PCO – A doutrina do padre Teillard de Chardin é algo que não pode ser dito no singular, mas deve ser dito no plural. A gente deveria falar das doutrinas do padre Teillard de Chardin. Porque em torno de um núcleo central, a meu ver fundamentalmente errado, que é o sentido evolucionista, em torno desse núcleo central… [vira a fita]

…manter terrenos vagos pode ser nocivo ao bem comum e em outros bairros pode não ser nocivo, para todas essas situações diversas fazer uma mesma lei, é uma dessas coisas abstratas que o espírito revolucionário [apraz]. E que, em última análise, só podem favorecer a causa do comunismo. E eu chamo aqui o espírito revolucionário o espírito que conduz ao comunismo e não o espírito revolucionário no sentido do espírito da revolução recentemente ocorrida no Brasil.

Agora, pergunta-se: em face da especulação imobiliária, é justa essa medida? Em primeiro lugar é preciso dizer que o único elemento para a consideração do assunto não é a especulação imobiliária. Vamos dizer que alguém tenha num ponto central de uma cidade um imóvel que é indispensável que seja construído para o bem de toda a cidade, porque faz falta que ali haja edifícios em número suficiente para a atuação do comércio etc.
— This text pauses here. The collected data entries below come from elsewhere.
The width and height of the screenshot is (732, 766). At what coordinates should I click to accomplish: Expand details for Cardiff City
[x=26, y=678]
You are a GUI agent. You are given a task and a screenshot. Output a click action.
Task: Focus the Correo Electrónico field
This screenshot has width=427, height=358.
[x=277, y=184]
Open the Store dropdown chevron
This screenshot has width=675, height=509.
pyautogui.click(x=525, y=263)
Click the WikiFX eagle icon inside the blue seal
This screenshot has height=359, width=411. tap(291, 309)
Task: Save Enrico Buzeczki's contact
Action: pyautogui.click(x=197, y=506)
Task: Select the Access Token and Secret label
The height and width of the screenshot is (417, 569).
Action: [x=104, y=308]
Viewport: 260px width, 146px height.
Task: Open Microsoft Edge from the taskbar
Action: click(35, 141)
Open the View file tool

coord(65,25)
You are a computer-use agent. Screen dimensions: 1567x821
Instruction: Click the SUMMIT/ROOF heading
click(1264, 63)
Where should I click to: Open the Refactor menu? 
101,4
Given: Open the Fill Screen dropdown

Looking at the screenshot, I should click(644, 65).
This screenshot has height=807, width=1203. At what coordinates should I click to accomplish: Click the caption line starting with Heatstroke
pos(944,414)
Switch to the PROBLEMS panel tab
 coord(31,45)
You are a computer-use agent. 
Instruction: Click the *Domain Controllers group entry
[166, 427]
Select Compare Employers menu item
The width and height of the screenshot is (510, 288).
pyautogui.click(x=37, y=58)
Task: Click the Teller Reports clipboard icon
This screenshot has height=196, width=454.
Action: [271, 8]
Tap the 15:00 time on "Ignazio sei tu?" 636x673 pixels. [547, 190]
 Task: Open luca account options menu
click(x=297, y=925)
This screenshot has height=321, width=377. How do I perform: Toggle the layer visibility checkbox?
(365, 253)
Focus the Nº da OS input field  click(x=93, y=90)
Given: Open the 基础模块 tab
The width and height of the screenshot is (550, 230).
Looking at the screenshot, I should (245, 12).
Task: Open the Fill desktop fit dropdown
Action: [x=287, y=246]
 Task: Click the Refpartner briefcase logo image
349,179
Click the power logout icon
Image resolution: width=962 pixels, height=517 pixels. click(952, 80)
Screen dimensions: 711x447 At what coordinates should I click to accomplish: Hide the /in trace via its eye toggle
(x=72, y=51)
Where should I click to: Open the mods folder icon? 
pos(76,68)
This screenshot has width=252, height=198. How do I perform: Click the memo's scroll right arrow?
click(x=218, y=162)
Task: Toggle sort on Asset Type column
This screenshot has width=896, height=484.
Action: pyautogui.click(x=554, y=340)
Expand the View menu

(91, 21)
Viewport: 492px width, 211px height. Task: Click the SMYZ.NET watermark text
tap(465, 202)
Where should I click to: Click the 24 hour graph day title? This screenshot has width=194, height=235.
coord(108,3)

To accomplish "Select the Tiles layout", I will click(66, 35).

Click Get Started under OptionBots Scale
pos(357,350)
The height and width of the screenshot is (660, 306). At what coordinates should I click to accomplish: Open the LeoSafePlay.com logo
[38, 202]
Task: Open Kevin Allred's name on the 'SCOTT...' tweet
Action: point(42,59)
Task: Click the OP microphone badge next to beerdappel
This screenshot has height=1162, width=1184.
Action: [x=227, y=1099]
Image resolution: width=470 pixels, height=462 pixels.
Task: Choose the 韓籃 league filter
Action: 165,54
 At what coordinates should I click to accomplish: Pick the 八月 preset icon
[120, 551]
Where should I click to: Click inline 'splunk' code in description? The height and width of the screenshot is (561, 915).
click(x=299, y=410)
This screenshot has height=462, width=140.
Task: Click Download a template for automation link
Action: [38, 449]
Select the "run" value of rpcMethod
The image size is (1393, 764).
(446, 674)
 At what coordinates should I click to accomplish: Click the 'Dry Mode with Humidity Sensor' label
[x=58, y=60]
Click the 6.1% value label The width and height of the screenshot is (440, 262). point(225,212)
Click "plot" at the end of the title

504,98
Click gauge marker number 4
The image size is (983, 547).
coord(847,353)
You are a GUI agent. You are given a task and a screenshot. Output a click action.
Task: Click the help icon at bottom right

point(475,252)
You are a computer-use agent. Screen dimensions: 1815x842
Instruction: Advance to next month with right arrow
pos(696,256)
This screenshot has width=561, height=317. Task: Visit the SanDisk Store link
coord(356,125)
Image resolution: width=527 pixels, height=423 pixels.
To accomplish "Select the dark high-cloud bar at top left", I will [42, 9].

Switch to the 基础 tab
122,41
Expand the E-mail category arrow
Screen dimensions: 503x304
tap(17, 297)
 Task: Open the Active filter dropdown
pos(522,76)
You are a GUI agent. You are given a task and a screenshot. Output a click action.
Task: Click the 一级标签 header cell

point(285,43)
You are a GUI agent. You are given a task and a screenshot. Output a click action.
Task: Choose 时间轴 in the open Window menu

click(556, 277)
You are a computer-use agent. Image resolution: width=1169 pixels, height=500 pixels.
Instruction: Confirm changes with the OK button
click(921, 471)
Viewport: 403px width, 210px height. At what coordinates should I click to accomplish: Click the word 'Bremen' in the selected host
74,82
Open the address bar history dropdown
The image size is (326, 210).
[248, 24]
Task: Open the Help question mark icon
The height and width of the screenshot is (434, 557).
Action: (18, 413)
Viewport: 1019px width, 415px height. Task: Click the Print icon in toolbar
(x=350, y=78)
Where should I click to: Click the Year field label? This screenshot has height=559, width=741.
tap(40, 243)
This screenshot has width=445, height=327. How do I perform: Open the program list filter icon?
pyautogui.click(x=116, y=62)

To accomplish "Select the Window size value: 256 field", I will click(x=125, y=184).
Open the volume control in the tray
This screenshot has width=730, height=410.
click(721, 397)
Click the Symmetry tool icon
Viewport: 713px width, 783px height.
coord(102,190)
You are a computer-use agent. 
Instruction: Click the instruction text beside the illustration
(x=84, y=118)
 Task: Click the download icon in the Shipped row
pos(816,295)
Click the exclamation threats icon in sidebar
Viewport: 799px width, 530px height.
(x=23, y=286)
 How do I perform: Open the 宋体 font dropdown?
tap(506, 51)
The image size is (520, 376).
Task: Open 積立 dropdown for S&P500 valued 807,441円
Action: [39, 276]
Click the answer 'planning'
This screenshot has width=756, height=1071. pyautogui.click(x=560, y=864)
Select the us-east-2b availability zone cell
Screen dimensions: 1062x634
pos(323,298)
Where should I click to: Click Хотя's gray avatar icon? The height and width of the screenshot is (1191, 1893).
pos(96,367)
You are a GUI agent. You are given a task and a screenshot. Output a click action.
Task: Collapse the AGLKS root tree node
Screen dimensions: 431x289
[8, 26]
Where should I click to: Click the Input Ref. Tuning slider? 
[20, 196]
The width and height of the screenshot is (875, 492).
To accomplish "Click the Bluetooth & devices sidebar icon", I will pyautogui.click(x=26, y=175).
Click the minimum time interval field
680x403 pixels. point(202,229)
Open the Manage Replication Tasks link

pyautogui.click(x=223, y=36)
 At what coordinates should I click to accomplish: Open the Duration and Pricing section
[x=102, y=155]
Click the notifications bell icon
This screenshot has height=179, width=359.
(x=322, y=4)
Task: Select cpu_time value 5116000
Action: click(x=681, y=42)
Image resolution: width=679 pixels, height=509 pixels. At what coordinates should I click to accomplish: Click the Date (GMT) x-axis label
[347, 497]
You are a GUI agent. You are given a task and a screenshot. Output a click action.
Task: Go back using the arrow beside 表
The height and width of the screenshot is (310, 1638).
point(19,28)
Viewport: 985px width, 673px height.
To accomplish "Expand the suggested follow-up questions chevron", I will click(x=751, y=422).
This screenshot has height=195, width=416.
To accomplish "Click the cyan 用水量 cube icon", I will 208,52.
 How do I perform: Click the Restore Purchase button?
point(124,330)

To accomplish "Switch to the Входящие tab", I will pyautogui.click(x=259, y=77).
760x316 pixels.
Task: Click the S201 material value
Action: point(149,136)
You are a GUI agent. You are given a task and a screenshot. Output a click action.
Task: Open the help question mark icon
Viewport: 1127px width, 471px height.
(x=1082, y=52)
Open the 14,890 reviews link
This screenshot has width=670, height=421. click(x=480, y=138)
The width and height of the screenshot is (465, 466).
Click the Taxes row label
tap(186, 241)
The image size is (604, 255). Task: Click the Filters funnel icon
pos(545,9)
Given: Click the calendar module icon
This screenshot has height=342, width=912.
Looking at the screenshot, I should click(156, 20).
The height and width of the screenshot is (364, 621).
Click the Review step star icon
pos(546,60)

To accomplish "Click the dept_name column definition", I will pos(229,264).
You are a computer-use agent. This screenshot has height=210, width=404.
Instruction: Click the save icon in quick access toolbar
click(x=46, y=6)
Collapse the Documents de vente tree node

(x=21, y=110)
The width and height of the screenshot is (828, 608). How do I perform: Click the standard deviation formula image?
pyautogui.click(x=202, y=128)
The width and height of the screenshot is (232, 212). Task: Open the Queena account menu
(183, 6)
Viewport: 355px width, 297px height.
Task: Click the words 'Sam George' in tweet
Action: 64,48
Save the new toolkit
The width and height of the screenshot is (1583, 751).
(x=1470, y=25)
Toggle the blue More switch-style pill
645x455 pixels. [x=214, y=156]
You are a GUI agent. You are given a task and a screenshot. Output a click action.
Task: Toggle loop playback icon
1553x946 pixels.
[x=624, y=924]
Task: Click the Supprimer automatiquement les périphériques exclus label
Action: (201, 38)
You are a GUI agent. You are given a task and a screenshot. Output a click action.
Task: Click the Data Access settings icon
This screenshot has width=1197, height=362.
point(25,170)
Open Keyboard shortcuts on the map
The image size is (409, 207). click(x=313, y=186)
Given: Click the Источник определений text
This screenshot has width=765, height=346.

Então, não será legítimo que se desaproprie o local, desde que o proprietário não queira construir? Eu acrescento: desde que lhe tenham sido dados os meios de financiamento para construir e ele não queira construir, eu acho que sim. Nesse caso, havendo uma verdadeira necessidade do bem comum, seria legítima uma desapropriação.

Entretanto, é preciso fazer atenção: o mesmo empenho em manter o bem comum deveria dar matizes à nossa infelicíssima Lei do Inquilinato, contra a qual, com tanta energia, se levantou a Sociedade que eu tenho a honra de presidir. Manter casas de comércio num ponto onde elas não ganham o suficiente para justificar o aluguel verdadeiro, não é manter em ponto central, estagnando o desenvolvimento da cidade, empresas que não têm vitalidade para estar num ponto central? Então, por que não se faz uma lei também impondo que os aluguéis, pelo menos os comerciais, que não possam corresponder a uma certa majoração, bem mais enérgica do que a concedida pela atual lei, que esses estabelecimentos tenham o seu despejo autorizado com mais facilidade? Por que tanto zelo, louvável em si mesmo, pelo bem comum, no caso de proprietários, não aparece no caso dos inquilinos? Por que um projeto de lei como esse do Sr. Deputado, não vem complementado com a sugestão que eu dou? Aqui fica uma proposta para o deputado que apresentou esse projeto.